Requirement 1
In the Green Terror forum post, what kind of fish attacked the Green Terror when it visited another tank?
Requirement 2
Output a passage from the Green Terror forum post. Begin at the words that have "so please be" and stop after "quantity if allowed.".
Requirement 3
According to the Green Terror forum post, which foods has the Green Terror ignored or rejected since being moved to a tank on its own?

Excerpt
'''

# Green Terror Food



## Amber's Geo (Aug 23, 2005)

HI,

This is my first post on this forum







so please be gentle ..

I have a Green Terror who seems to be particularly fussy about what he eats, what he really likes to eat is small fish! When I first got him 5 or 6 months ago he was an eating machine, devouring anything from Blood Worms to regular flake in vast quantity if allowed.

I made the mistake of introducing some small Neon's one day to add some colour and he'd consumed them within seconds! He has since paid a visit to another tank in which he was set upon by a significantly larger Geophagus, after a couple of weeks he was moved to a tank on his own primarily to recover from the Geo's beating but since then he's shown no real interest in either bloodworm or flake despite looking and behaving normally. This has been the case for approx 4 weeks until recently when I dropped a couple of small fish in (I hate myself) and he went mental, they were gone in minutes, this morning out of curiosity I dropped a small piece of chicken in and whoof, gone! a bit of flake / blood worm and nothing. I've also tried Krill which after much chewing gets spat out.

'''

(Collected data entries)
'''

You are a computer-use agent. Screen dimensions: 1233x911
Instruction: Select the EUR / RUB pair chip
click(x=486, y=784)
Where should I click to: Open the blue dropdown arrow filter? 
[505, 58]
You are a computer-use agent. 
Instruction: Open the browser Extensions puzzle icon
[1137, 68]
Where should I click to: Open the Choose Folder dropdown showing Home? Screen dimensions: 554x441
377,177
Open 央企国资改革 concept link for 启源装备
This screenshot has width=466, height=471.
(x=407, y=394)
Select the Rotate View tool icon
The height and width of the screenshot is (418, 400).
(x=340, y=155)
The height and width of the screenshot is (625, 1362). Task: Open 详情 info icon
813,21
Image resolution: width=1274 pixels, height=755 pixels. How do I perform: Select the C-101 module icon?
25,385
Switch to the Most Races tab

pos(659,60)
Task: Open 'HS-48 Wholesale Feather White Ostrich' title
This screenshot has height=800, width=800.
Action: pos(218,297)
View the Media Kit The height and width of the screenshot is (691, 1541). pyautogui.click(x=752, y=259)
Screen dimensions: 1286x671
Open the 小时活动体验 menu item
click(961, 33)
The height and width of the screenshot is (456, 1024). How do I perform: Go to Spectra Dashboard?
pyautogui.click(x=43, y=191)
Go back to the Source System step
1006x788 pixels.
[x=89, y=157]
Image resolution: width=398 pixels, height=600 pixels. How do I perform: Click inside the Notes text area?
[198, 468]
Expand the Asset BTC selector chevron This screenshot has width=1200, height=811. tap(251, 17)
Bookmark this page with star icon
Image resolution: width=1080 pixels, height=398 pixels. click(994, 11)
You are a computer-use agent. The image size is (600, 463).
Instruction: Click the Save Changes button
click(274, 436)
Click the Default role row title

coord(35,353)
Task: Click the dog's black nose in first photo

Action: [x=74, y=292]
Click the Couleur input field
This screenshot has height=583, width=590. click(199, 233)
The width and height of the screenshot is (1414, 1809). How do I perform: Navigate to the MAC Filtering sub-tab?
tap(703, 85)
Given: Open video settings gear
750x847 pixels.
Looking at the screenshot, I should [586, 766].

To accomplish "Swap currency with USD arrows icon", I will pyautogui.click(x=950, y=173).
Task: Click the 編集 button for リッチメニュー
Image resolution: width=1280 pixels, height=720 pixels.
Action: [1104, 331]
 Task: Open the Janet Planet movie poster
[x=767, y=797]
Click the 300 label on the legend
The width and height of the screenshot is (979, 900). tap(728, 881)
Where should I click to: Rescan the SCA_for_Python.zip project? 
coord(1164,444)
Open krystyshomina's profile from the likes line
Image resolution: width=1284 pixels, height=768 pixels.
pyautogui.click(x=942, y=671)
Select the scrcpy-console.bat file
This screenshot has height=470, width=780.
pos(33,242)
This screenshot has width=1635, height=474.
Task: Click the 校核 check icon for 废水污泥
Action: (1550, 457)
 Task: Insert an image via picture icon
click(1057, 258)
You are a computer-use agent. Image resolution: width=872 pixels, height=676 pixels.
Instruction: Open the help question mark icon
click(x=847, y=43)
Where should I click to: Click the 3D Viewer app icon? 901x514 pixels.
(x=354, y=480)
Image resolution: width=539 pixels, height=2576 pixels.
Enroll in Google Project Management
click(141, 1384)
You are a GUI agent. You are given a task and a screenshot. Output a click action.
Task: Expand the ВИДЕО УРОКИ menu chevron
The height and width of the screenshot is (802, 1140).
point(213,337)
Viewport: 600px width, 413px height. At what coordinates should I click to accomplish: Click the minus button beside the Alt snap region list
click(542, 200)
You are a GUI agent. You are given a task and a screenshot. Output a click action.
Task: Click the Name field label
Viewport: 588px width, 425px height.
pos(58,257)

'''

Solution 1
A significantly larger Geophagus.

Solution 2
so please be gentle ..

I have a Green Terror who seems to be particularly fussy about what he eats, what he really likes to eat is small fish! When I first got him 5 or 6 months ago he was an eating machine, devouring anything from Blood Worms to regular flake in vast quantity if allowed.

Solution 3
- Bloodworm
- Flake
- Krill